Under Section 58 of the Anti-Terrorism Act (ATA), the Act shall take effect “fifteen (15) days after its complete publication in the Official Gazette or in at least two newspapers of general circulation.” No rule is more settled in the legal realm than that the publication of a law is an indispensable requirement for its effectivity as the purpose of which is to make full disclosure and give proper notice to the people. Complying with this legal obligation, the ATA was not only posted on the Official Gazette’s website on 3 July 2020 but also subsequently published on the print Official Gazette on 6 July 2020. Despite the wider reach of the internet, however, the Supreme Court, in Garcillano v. House of Representative (G.R. No. 170338, 23 December 2008) ruled that the internet is not a proper medium for publishing laws, rules, and regulations. The official medium remains to be the print Official Gazette or a newspaper of general circulation. All these things considered, the ATA shall take effect after the lapse of fifteen (15) days from (6 July 2020) the complete publication on the Official Gazette, that is 22 July 2020.

Consistent with procedure after the enactment of a law is the crafting and promulgation of its corresponding Implementing Rules and Regulations (IRR). However, even while the IRR is still underway, the ATA is already in force, due to the following reasons:

First, the promulgation of the IRR is not a condition precedent for the effectivity of the ATA. The pending issuance of an IRR cannot defer the law coming into force. A law is presumed to be valid when there exists an interpretation favorable to its effectivity. Unless there are clear and unmistakable showing of the law’s constitutional and statutory infirmity, the presumption of validity subsists, and the law is binding and effective.

Second, the complete publication of the ATA is the only condition sine qua non before it can take effect. While there are provisions where operational details need to be spelled out or standards clearly defined in the IRR for the proper implementation of the law, there is no provision in the ATA which prohibits its implementation without an IRR.

Sections 45 and 52 of the ATA are exceptions to the general rule. Under both sections, Congress delegated quasi-legislative functions to the Anti-Terrorism Council and the Bureau of Jail Management and Penology and Bureau of Corrections to craft purely administrative rules for the effective implementation of the policies of the law. Save for these provisions, the law is self-executing.

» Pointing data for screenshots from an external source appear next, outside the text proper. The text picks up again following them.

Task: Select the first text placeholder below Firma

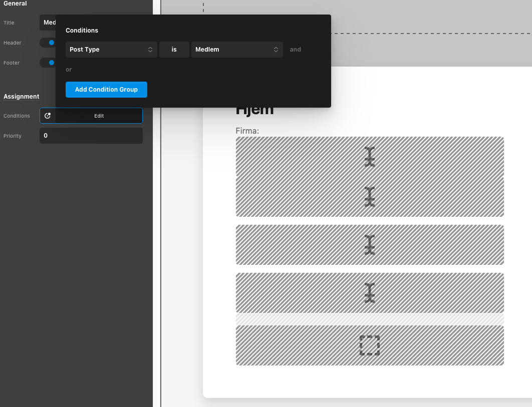Action: click(x=370, y=157)
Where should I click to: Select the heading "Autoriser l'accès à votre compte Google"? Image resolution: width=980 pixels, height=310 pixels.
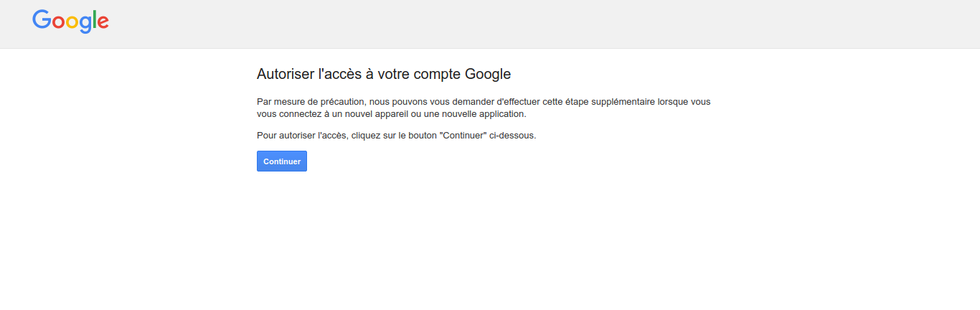coord(383,74)
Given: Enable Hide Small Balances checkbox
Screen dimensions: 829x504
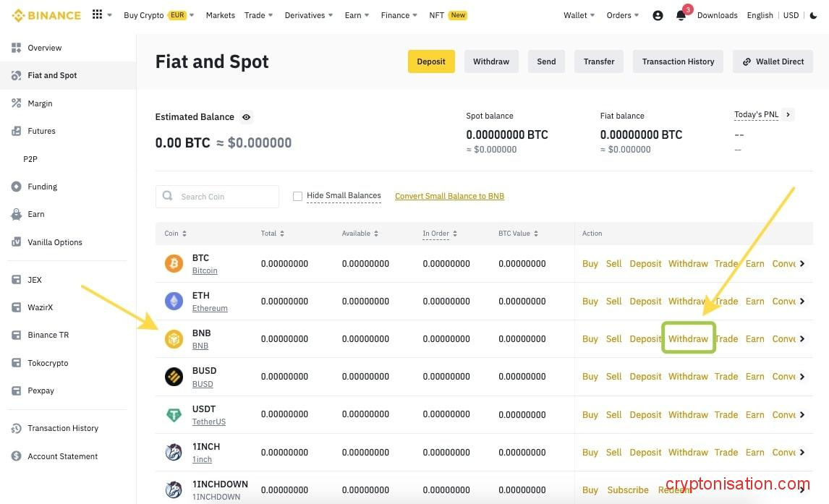Looking at the screenshot, I should [297, 196].
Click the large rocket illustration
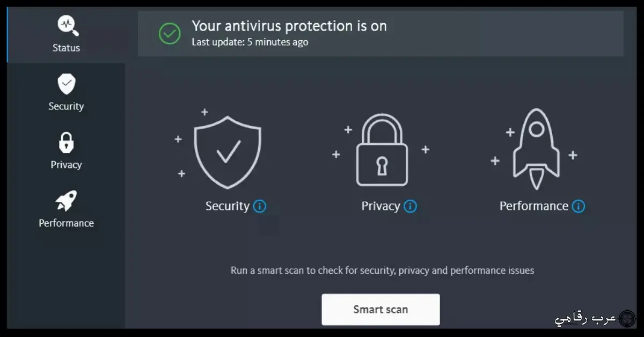Image resolution: width=644 pixels, height=337 pixels. [536, 149]
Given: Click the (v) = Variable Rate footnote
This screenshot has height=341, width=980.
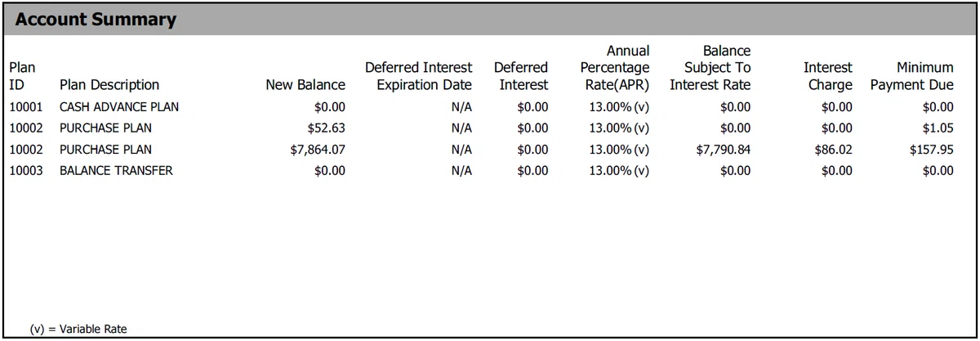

As the Supreme Court held in SEC v. Interport Resources Corporation (G.R. No. 135808, 6 October 2008), laws are not contingent on the implementing rules. To claim that the law is ineffective until implementing rules are promulgated creates an absurd situation where an agency can delay the effectivity of the law by delaying promulgation of its rules. To argue that a law is less than a law, because it is made to depend on a future event or act, is to rob Congress of its plenary power to act wisely for the public welfare.